While the commercialism and pushing it up
earlier and earlier to make a profit irritates me, the general overall feeling
and meaning of the holidays makes me very nostalgic. I love thinking back to
when I was a little girl and my grandma would make thousands of different
Christmas cookies and deliver them all over town to the people and businesses
that took care of her all year; the grocer, the bank, the mailman, the salon,
etc. It was something I loved to do with her and it was a tradition I always
looked forward to. Her house was, and still is, a place of warmth, faith,
family, and friendship. Every Christmas Eve, there would be a gathering at her
house of family, friends, and neighbors. I loved it. There would be candles lit
and, in addition to the big tree in the living room, she had a small artificial tree with little lights that would sit on her
buffet table in the dining room. She also had a gold candle holder that held
four tiny candles and when you lit them it would make the little angels go
around in a circle above the candles. They’d make a very delicate ring as their
tiny golden sticks struck the little golden loops they passed. If the angels
got moving fast enough, it sounded like little wind chimes. It sat at her
dining room table and would watch it for what could have been
hours. She had the “Mitch Miller Holiday Sing Along” album (yes, album) and I’d
sit on the landing on her staircase with the album cover in my lap and listen
to the songs over and over again. To this day, I still remember all of it, even
when I visit during the rest of the year, like it was yesterday. Grandma’s
house is still my favorite place on this Earth.
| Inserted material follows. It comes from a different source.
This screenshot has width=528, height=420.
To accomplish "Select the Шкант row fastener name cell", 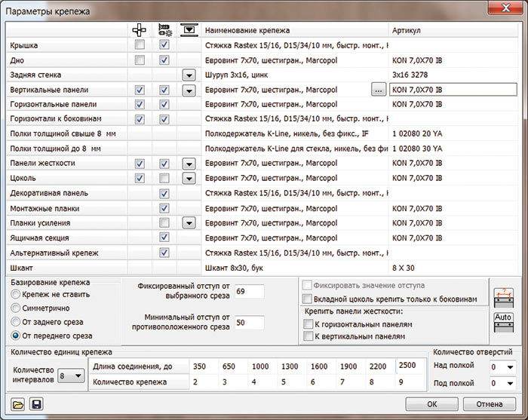I will 294,268.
One of the best things grandma and I used
to do in the winter was cross-country ski. She bought me my first pair of skis
when I was about 8. We’d go skiing through the neighborhood (she lives near the
woods) and we’d go back into the woods and she’d snip pine boughs off the trees
and place them over her windows when we got back. Then she’d make hot chocolate
and we’d have cookies. It was our own little Currier & Ives painting.
Now, with my own family, I love to tell my
kids stories about my good fortune to have an amazing grandmother and tell them
about all our old traditions. But honestly, I’m finding it a little challenging
to come up with our own. Of course, every year, my husband and myself bundle up
the kiddos and we head out to get our Christmas tree. That is definitely something
we have enjoyed for the past decade. But doggone Pinterest has gone and made me
feel like I should be doing a thousand other things in order to give my
children fond memories of their childhood. Well, I‘m sorry but I hate clowns
and that stupid Elf on the Shelf is *not* ever
making its way into our home. To me it’s too clown-like. A clown cousin, if you
will. I won’t have it pooping Raisinettes all over my counter nor will it be
pouring sugar all over my kitchen floor or scrubbing its butt with my toothbrush.
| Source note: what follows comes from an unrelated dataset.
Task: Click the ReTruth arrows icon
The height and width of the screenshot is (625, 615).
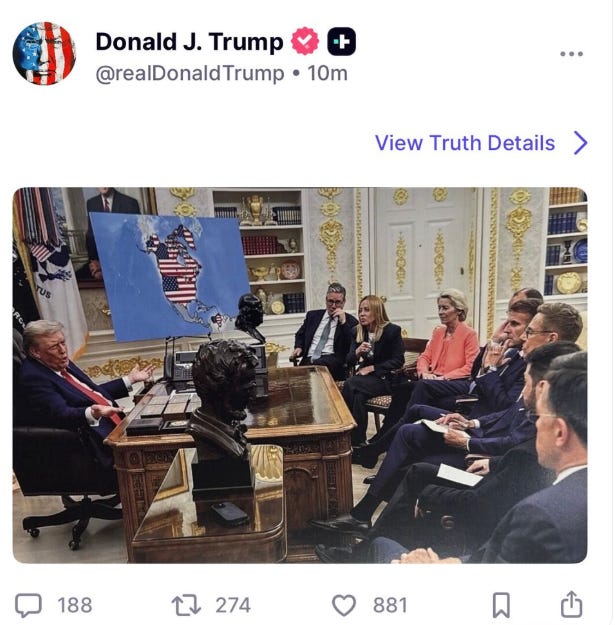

We read “’Twas the Night Before Christmas”
on Christmas Eve and we always read the Christmas story from the Bible and
watch classic Christmas movies like “Christmas Vacation,” “Merry Christmas,
Charlie Brown,” “It’s a Wonderful Life,” etc… so why am I being made to feel
like a failure if we don’t roast chestnuts like the pioneers and hold hands
around the hearth as we sing “O Tannenbaum?” I don’t have a hearth!! I’m not
going to make an advent calendar by folding impossibly tiny pockets of paper
with even smaller bows and put a homemade “goody” inside each pocket.
(Do any of these, by any chance, contain expired gray chocolate?)
I’m not going to do this.
But you know what??? I’m still a good mom. My kids will have a wonderful
Christmas with memories of parents who weren't so stressed out by trying to do
everything “right” that they ended up making everyone around them miserable.
We’ll laugh, we’ll have fun, we’ll celebrate our Lord and Savior’s birth, we’ll
eat ridiculous amounts of sugar, and we’ll gain 50 pounds. Just like a normal
family. Guilt free. And I wish the same for your family.
1 comment:
I thought that I was the ONLY one who didn't like Elf on a Shelf!! Thanks Becki. What special memories you have of Grandma around Christmas time.